"Saviours" or "Bystanders"? Framing the "International Community" in the Responsibility to Protect
IDS Convening Space
When faced with the shocking atrocities of genocide, ethnic cleansing, war crimes and crimes against humanity, we often hear calls for the "international community" to act (i.e. to intervene militarily) in order to save victims, or hear condemnation of the way in which the international community "stands aside", remaining a passive "bystander to genocide".
This framing of the international community as either an active saviour or a passive bystander is reproduced at the heart of the responsibility to protect—an international commitment to prevent and respond to mass atrocity crimes through military intervention when necessary. According to its supporters, this commitment is the best hope for limiting or ending mass atrocities.
This seminar, by contrast, will argue that the responsibility to protect is not fit for purpose. Once we move beyond a framing of the international community as active saviours or passive bystanders, and instead recognise the already-existing economic and political interventions that both destroy livelihoods and generate a world in which ethnic cleansing, genocide, war crimes and crimes against humanity are more likely to occur, we start to see that the responsibility to protect works to legitimatise devastating military interventions performed by actors that are already involved in malicious economic and political forms of intervention.
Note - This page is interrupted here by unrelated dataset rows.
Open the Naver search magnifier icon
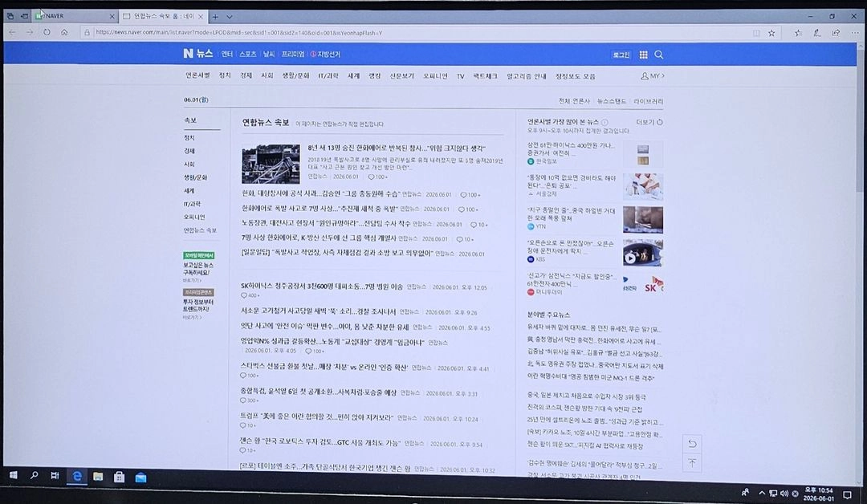658,55
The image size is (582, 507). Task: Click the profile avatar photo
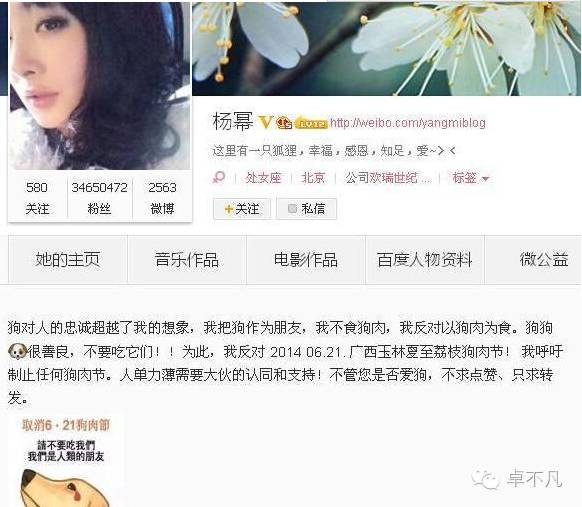[99, 86]
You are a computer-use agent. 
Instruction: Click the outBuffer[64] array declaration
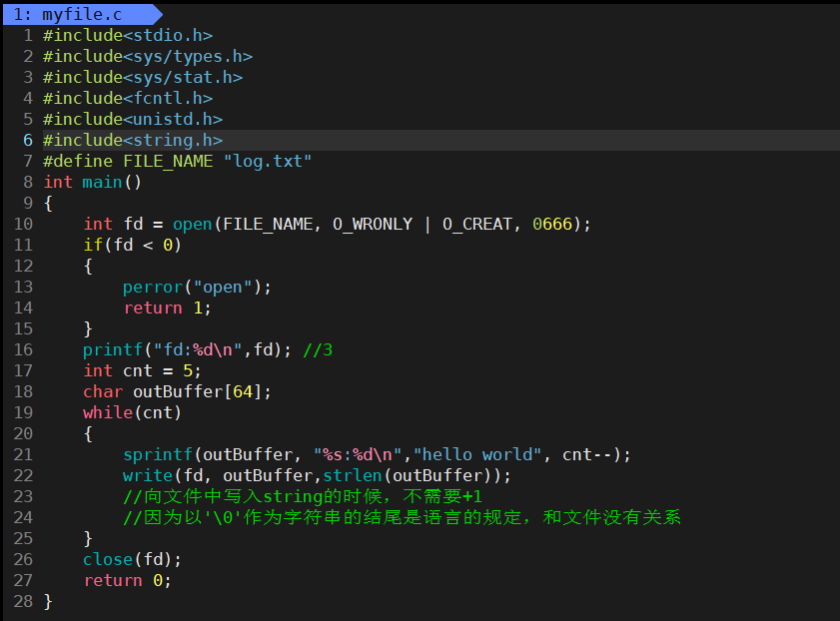tap(202, 392)
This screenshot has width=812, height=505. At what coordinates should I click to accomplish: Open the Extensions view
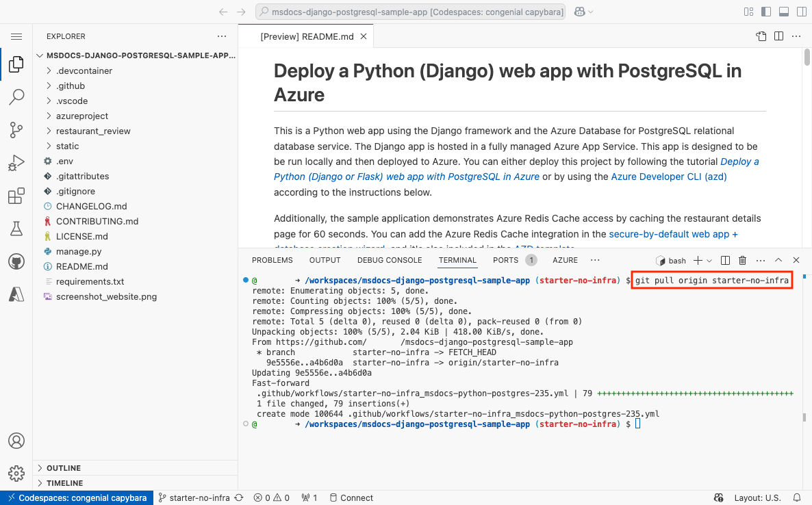tap(16, 196)
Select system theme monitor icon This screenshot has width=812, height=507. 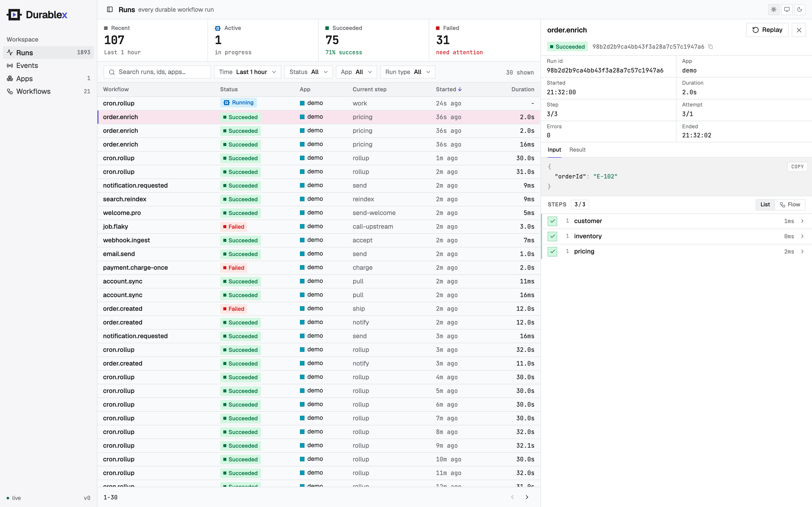click(x=786, y=9)
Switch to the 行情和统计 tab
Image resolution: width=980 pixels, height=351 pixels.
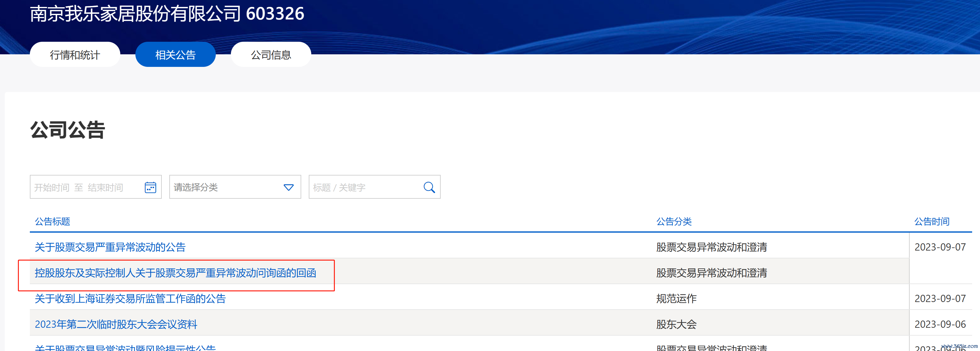[75, 55]
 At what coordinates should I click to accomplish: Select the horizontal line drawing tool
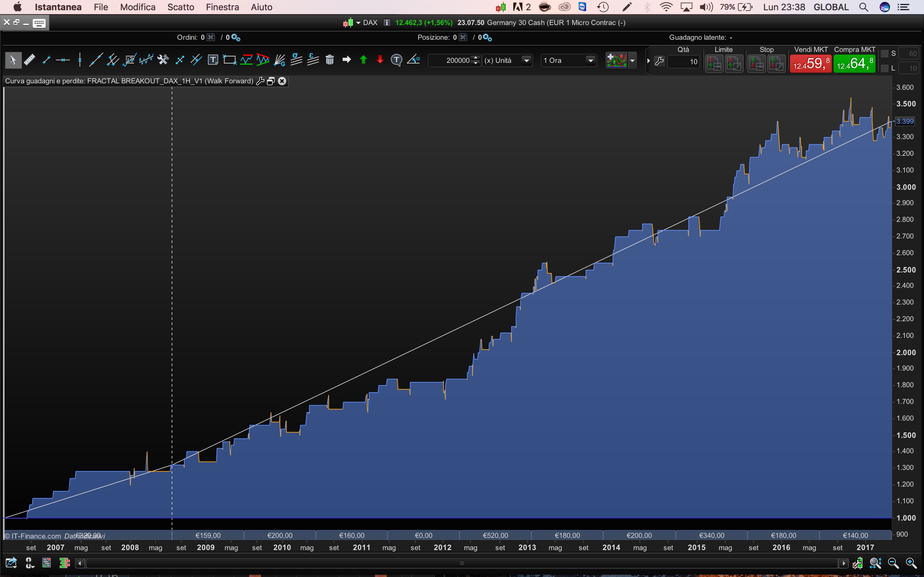point(63,60)
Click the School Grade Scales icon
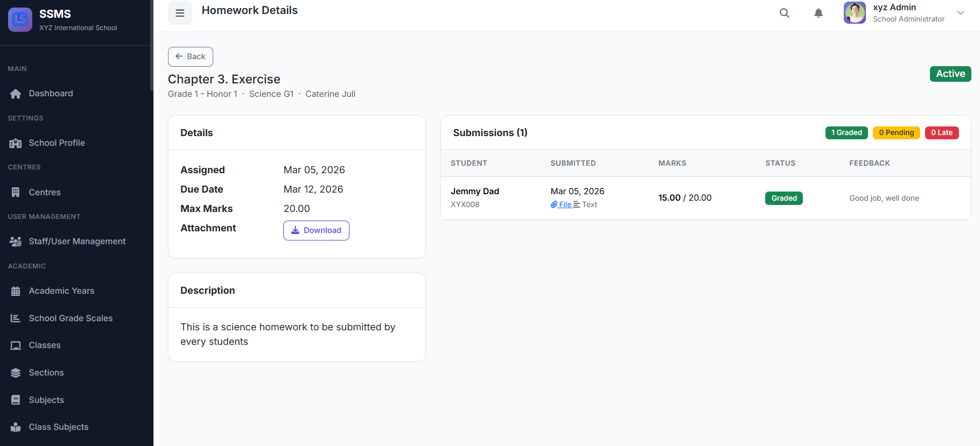This screenshot has width=980, height=446. (16, 318)
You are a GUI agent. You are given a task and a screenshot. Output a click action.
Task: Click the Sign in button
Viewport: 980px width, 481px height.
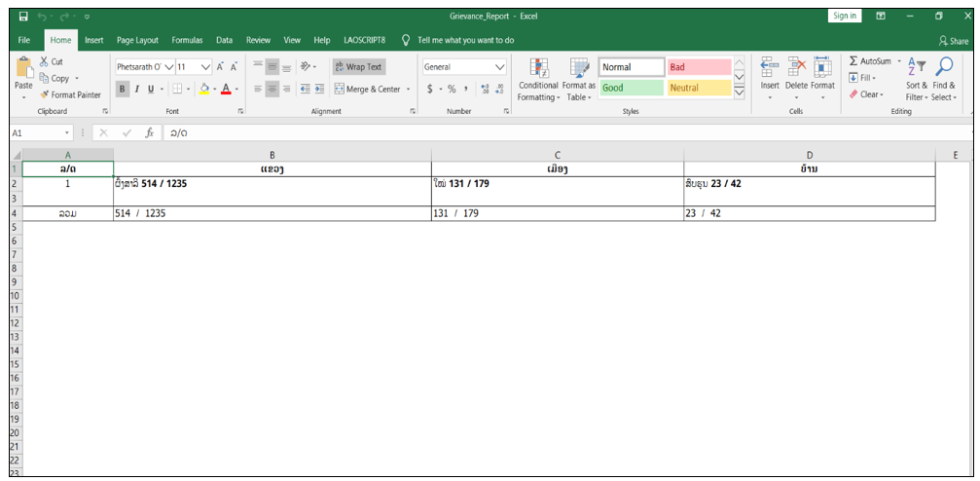click(x=844, y=16)
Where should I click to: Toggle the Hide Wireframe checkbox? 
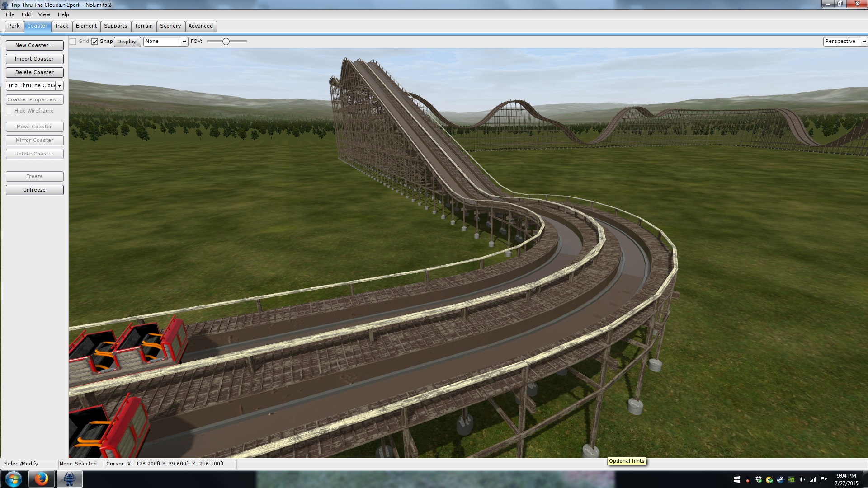9,111
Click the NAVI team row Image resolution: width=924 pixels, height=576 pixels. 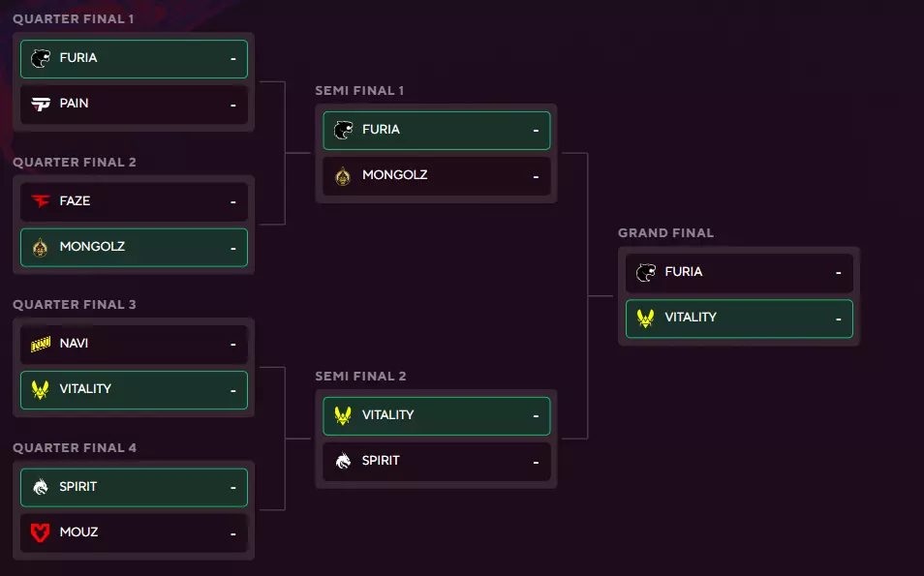tap(134, 343)

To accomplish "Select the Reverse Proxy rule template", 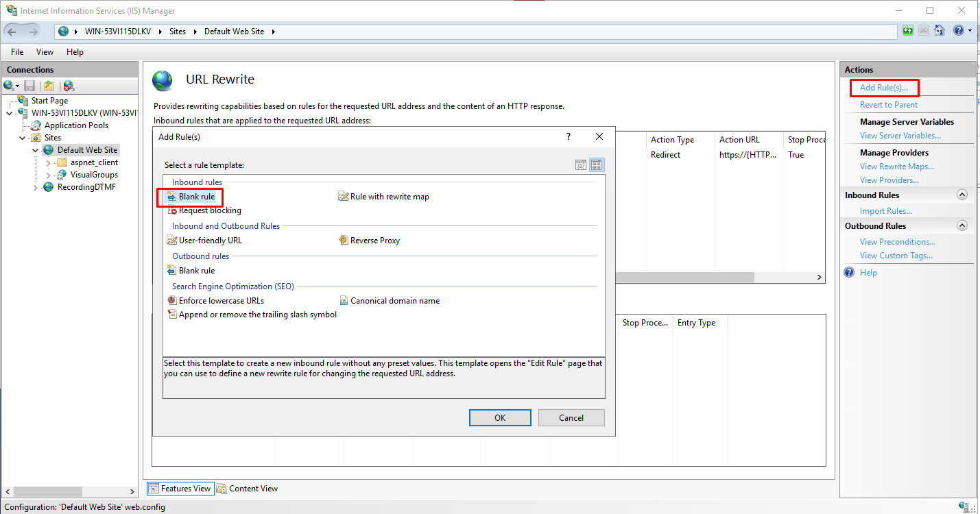I will click(x=374, y=241).
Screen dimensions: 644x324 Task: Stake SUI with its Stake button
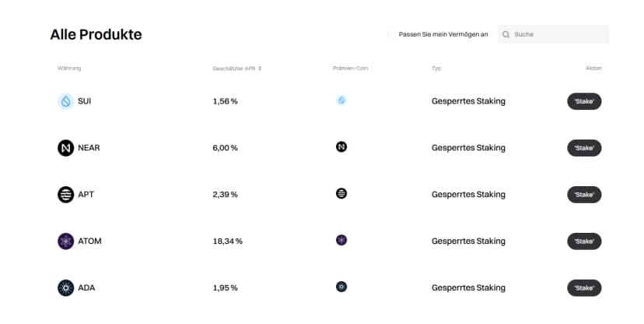[x=584, y=101]
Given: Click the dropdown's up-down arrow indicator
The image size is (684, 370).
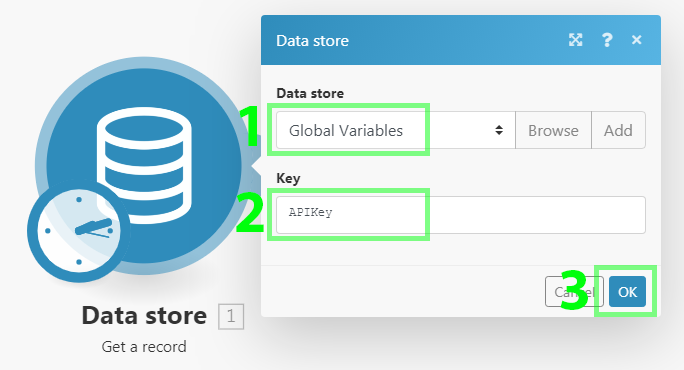Looking at the screenshot, I should (499, 130).
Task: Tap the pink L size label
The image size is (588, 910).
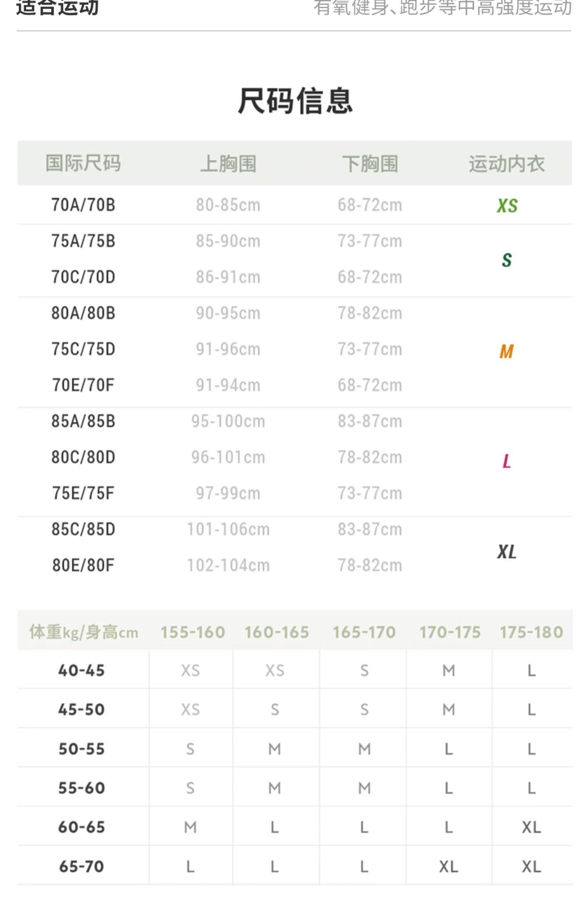Action: pyautogui.click(x=506, y=461)
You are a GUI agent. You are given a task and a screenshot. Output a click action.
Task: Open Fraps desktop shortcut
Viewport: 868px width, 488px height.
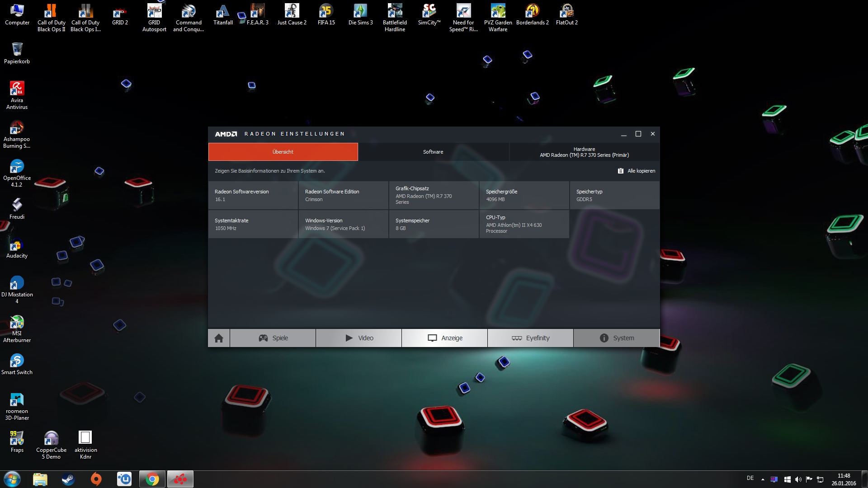[x=17, y=438]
Bringing into the picture these already-existing forms of intervention helps to open up avenues for demilitarising international responses to mass atrocities.
About the speaker:
Dr Robin Dunford researches and lectures in globalisation and contemporary war, with special interests in the practices and theories of transnational resistance at the University of Brighton. Robin's particular research focus is on how practices of resistance re-orientate understandings of human rights, citizenship, democracy and emancipation. He has written on practices of autonomous peasant resistance, focusing both on grass roots practices of land occupations and on transnational demands for rights to food sovereignty.